■ Set problem ■
Reproduce every one of the items below word for word, keeping each line as it appears.
——
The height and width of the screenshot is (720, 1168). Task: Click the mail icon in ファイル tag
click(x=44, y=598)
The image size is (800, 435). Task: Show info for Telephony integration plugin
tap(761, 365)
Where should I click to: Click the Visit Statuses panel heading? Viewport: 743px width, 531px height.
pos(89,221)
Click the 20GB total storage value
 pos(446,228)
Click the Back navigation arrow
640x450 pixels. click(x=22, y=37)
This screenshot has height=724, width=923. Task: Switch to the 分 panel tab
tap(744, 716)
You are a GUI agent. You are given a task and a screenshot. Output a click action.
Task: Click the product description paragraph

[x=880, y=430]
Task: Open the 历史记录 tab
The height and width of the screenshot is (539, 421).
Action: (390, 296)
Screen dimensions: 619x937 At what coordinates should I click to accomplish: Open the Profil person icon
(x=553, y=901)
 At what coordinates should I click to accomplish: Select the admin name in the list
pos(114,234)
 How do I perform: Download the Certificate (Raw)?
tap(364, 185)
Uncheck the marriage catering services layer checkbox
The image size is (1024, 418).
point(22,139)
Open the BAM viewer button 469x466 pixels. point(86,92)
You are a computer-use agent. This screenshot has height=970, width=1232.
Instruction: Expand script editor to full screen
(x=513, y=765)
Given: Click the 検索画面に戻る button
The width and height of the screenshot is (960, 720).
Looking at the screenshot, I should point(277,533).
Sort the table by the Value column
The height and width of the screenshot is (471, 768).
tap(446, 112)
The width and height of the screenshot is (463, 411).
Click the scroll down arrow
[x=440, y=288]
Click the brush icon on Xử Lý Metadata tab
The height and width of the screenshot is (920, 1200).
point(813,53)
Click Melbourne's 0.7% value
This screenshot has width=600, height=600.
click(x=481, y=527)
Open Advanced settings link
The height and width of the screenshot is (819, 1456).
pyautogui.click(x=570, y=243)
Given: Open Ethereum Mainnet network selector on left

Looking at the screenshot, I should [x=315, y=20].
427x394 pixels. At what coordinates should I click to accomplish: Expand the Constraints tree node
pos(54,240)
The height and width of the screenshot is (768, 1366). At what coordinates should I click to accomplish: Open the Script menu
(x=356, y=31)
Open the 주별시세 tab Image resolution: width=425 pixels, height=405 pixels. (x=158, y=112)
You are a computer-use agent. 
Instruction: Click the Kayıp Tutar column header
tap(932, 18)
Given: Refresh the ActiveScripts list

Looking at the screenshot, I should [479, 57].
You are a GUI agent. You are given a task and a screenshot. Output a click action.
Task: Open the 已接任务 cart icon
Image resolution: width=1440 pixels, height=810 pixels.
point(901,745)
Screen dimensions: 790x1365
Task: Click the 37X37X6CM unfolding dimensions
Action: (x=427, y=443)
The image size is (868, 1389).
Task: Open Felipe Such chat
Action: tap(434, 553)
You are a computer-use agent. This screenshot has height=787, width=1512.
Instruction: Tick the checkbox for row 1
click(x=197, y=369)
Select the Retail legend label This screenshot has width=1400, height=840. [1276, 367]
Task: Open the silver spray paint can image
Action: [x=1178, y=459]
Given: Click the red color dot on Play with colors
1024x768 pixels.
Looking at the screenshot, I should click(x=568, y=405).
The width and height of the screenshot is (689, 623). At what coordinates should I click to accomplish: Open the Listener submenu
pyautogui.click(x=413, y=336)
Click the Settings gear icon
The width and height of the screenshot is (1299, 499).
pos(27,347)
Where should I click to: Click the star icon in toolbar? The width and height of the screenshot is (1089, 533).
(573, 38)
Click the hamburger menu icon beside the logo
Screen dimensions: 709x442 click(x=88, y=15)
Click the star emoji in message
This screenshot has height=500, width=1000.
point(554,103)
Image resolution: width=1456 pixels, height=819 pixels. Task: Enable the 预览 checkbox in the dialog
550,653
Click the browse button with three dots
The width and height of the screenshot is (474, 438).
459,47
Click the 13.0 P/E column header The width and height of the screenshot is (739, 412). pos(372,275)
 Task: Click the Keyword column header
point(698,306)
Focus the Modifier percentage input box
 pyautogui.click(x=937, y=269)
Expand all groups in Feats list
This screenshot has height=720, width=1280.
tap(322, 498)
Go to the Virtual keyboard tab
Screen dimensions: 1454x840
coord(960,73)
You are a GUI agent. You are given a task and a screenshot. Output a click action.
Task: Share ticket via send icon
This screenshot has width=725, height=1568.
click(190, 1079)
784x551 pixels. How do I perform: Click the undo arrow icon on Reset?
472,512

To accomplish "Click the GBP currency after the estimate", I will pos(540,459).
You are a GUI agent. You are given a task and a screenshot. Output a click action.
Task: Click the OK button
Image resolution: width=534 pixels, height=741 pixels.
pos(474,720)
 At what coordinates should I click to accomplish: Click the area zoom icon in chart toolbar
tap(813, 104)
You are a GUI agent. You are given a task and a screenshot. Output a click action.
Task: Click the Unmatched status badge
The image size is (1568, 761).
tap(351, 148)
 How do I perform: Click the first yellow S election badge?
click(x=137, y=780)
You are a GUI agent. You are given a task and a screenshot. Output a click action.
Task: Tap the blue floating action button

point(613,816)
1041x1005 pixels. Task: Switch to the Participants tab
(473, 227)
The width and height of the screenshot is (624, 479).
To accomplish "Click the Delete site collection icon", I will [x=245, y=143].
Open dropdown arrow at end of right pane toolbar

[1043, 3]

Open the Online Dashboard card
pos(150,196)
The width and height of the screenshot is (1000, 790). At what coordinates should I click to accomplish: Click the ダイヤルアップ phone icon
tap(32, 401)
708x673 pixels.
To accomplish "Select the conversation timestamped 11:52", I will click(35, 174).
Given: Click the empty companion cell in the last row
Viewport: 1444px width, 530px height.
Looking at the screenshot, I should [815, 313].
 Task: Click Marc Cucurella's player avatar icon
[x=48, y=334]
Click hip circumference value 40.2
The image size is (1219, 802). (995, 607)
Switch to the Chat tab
——
■ Correct result ■
The height and width of the screenshot is (720, 1168). Task: Click the mail icon in ファイル tag
click(x=44, y=598)
The image size is (800, 435). Task: Show info for Telephony integration plugin
tap(761, 365)
Where should I click to: Click the Visit Statuses panel heading? Viewport: 743px width, 531px height.
pos(89,221)
Click the 20GB total storage value
 pos(446,228)
Click the Back navigation arrow
640x450 pixels. click(x=22, y=37)
This screenshot has height=724, width=923. Task: Switch to the 分 panel tab
tap(744, 716)
You are a GUI agent. You are given a task and a screenshot. Output a click action.
Task: Click the product description paragraph

[x=880, y=430]
Task: Open the 历史记录 tab
The height and width of the screenshot is (539, 421).
Action: (390, 296)
Screen dimensions: 619x937 At what coordinates should I click to accomplish: Open the Profil person icon
(x=553, y=901)
 At what coordinates should I click to accomplish: Select the admin name in the list
pos(114,234)
 How do I perform: Download the Certificate (Raw)?
tap(364, 185)
Uncheck the marriage catering services layer checkbox
The image size is (1024, 418).
point(22,139)
Open the BAM viewer button 469x466 pixels. point(86,92)
You are a computer-use agent. This screenshot has height=970, width=1232.
Instruction: Expand script editor to full screen
(x=513, y=765)
Given: Click the 検索画面に戻る button
The width and height of the screenshot is (960, 720).
Looking at the screenshot, I should point(277,533).
Sort the table by the Value column
The height and width of the screenshot is (471, 768).
tap(446, 112)
The width and height of the screenshot is (463, 411).
Click the scroll down arrow
[x=440, y=288]
Click the brush icon on Xử Lý Metadata tab
The height and width of the screenshot is (920, 1200).
point(813,53)
Click Melbourne's 0.7% value
This screenshot has width=600, height=600.
click(x=481, y=527)
Open Advanced settings link
The height and width of the screenshot is (819, 1456).
pyautogui.click(x=570, y=243)
Given: Open Ethereum Mainnet network selector on left

Looking at the screenshot, I should [x=315, y=20].
427x394 pixels. At what coordinates should I click to accomplish: Expand the Constraints tree node
pos(54,240)
The height and width of the screenshot is (768, 1366). At what coordinates should I click to accomplish: Open the Script menu
(x=356, y=31)
Open the 주별시세 tab Image resolution: width=425 pixels, height=405 pixels. (x=158, y=112)
You are a computer-use agent. 
Instruction: Click the Kayıp Tutar column header
tap(932, 18)
Given: Refresh the ActiveScripts list

Looking at the screenshot, I should [479, 57].
You are a GUI agent. You are given a task and a screenshot. Output a click action.
Task: Open the 已接任务 cart icon
Image resolution: width=1440 pixels, height=810 pixels.
point(901,745)
Screen dimensions: 790x1365
Task: Click the 37X37X6CM unfolding dimensions
Action: (x=427, y=443)
The image size is (868, 1389).
Task: Open Felipe Such chat
Action: tap(434, 553)
You are a computer-use agent. This screenshot has height=787, width=1512.
Instruction: Tick the checkbox for row 1
click(x=197, y=369)
Select the Retail legend label This screenshot has width=1400, height=840. [1276, 367]
Task: Open the silver spray paint can image
Action: [x=1178, y=459]
Given: Click the red color dot on Play with colors
1024x768 pixels.
Looking at the screenshot, I should click(x=568, y=405).
The width and height of the screenshot is (689, 623). At what coordinates should I click to accomplish: Open the Listener submenu
pyautogui.click(x=413, y=336)
Click the Settings gear icon
The width and height of the screenshot is (1299, 499).
pos(27,347)
Where should I click to: Click the star icon in toolbar? The width and height of the screenshot is (1089, 533).
(573, 38)
Click the hamburger menu icon beside the logo
Screen dimensions: 709x442 click(x=88, y=15)
Click the star emoji in message
This screenshot has height=500, width=1000.
point(554,103)
Image resolution: width=1456 pixels, height=819 pixels. Task: Enable the 预览 checkbox in the dialog
550,653
Click the browse button with three dots
The width and height of the screenshot is (474, 438).
459,47
Click the 13.0 P/E column header The width and height of the screenshot is (739, 412). pos(372,275)
 Task: Click the Keyword column header
point(698,306)
Focus the Modifier percentage input box
 pyautogui.click(x=937, y=269)
Expand all groups in Feats list
This screenshot has height=720, width=1280.
tap(322, 498)
Go to the Virtual keyboard tab
Screen dimensions: 1454x840
coord(960,73)
You are a GUI agent. You are given a task and a screenshot. Output a click action.
Task: Share ticket via send icon
This screenshot has width=725, height=1568.
click(190, 1079)
784x551 pixels. How do I perform: Click the undo arrow icon on Reset?
472,512

To accomplish "Click the GBP currency after the estimate", I will pos(540,459).
You are a GUI agent. You are given a task and a screenshot. Output a click action.
Task: Click the OK button
Image resolution: width=534 pixels, height=741 pixels.
pos(474,720)
 At what coordinates should I click to accomplish: Click the area zoom icon in chart toolbar
tap(813, 104)
You are a GUI agent. You are given a task and a screenshot. Output a click action.
Task: Click the Unmatched status badge
The image size is (1568, 761).
tap(351, 148)
 How do I perform: Click the first yellow S election badge?
click(x=137, y=780)
You are a GUI agent. You are given a task and a screenshot. Output a click action.
Task: Tap the blue floating action button

point(613,816)
1041x1005 pixels. Task: Switch to the Participants tab
(473, 227)
The width and height of the screenshot is (624, 479).
To accomplish "Click the Delete site collection icon", I will [x=245, y=143].
Open dropdown arrow at end of right pane toolbar

[1043, 3]

Open the Online Dashboard card
pos(150,196)
The width and height of the screenshot is (1000, 790). At what coordinates should I click to accomplish: Click the ダイヤルアップ phone icon
tap(32, 401)
708x673 pixels.
To accomplish "Select the conversation timestamped 11:52", I will click(35, 174).
Given: Click the empty companion cell in the last row
Viewport: 1444px width, 530px height.
Looking at the screenshot, I should [815, 313].
 Task: Click Marc Cucurella's player avatar icon
[x=48, y=334]
Click hip circumference value 40.2
The image size is (1219, 802). (995, 607)
Switch to the Chat tab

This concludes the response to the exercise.